Entries on where items appear
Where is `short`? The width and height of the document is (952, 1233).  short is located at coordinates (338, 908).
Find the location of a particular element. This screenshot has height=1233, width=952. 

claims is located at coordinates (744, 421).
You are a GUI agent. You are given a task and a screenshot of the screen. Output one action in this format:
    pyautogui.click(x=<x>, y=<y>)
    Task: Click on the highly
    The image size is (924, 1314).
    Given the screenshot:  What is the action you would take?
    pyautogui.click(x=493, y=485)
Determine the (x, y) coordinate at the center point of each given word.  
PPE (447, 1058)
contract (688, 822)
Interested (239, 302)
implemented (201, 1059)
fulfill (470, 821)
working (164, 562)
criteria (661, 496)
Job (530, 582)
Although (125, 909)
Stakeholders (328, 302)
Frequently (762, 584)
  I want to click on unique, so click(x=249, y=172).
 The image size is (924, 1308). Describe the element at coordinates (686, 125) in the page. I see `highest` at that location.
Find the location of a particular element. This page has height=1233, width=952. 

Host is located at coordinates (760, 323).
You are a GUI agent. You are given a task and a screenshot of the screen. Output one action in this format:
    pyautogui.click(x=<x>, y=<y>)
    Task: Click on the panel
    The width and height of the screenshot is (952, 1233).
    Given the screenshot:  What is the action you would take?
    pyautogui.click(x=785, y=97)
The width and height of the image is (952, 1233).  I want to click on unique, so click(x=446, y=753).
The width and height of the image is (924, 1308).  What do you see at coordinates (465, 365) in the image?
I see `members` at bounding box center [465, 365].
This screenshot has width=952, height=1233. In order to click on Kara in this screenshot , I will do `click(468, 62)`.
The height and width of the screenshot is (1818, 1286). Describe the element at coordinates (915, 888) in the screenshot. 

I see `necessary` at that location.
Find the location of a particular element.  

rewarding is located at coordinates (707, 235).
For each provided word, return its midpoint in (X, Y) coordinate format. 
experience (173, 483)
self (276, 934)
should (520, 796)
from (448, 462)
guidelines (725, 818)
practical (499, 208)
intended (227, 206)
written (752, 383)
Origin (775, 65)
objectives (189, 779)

Aim → Rewrite all the entries above, changing every "GUI agent" to "screen agent" and leaving everything else untouched.

Written answer →
Where is `short`? The width and height of the document is (952, 1233).  short is located at coordinates (338, 908).
Find the location of a particular element. This screenshot has height=1233, width=952. 

claims is located at coordinates (744, 421).
You are a screen agent. You are given a task and a screenshot of the screen. Output one action in this format:
    pyautogui.click(x=<x>, y=<y>)
    Task: Click on the highly
    The image size is (924, 1314).
    Given the screenshot:  What is the action you would take?
    pyautogui.click(x=493, y=485)
Determine the (x, y) coordinate at the center point of each given word.  
PPE (447, 1058)
contract (688, 822)
Interested (239, 302)
implemented (201, 1059)
fulfill (470, 821)
working (164, 562)
criteria (661, 496)
Job (530, 582)
Although (125, 909)
Stakeholders (328, 302)
Frequently (762, 584)
  I want to click on unique, so click(x=249, y=172).
 The image size is (924, 1308). Describe the element at coordinates (686, 125) in the page. I see `highest` at that location.
Find the location of a particular element. This page has height=1233, width=952. 

Host is located at coordinates (760, 323).
You are a screen agent. You are given a task and a screenshot of the screen. Output one action in this format:
    pyautogui.click(x=<x>, y=<y>)
    Task: Click on the panel
    The width and height of the screenshot is (952, 1233).
    Given the screenshot:  What is the action you would take?
    pyautogui.click(x=785, y=97)
The width and height of the image is (952, 1233).  I want to click on unique, so click(x=446, y=753).
The width and height of the image is (924, 1308).  What do you see at coordinates (465, 365) in the image?
I see `members` at bounding box center [465, 365].
This screenshot has width=952, height=1233. In order to click on Kara in this screenshot , I will do `click(468, 62)`.
The height and width of the screenshot is (1818, 1286). Describe the element at coordinates (915, 888) in the screenshot. 

I see `necessary` at that location.
Find the location of a particular element.  

rewarding is located at coordinates (707, 235).
For each provided word, return its midpoint in (X, Y) coordinate format. 
experience (173, 483)
self (276, 934)
should (520, 796)
from (448, 462)
guidelines (725, 818)
practical (499, 208)
intended (227, 206)
written (752, 383)
Origin (775, 65)
objectives (189, 779)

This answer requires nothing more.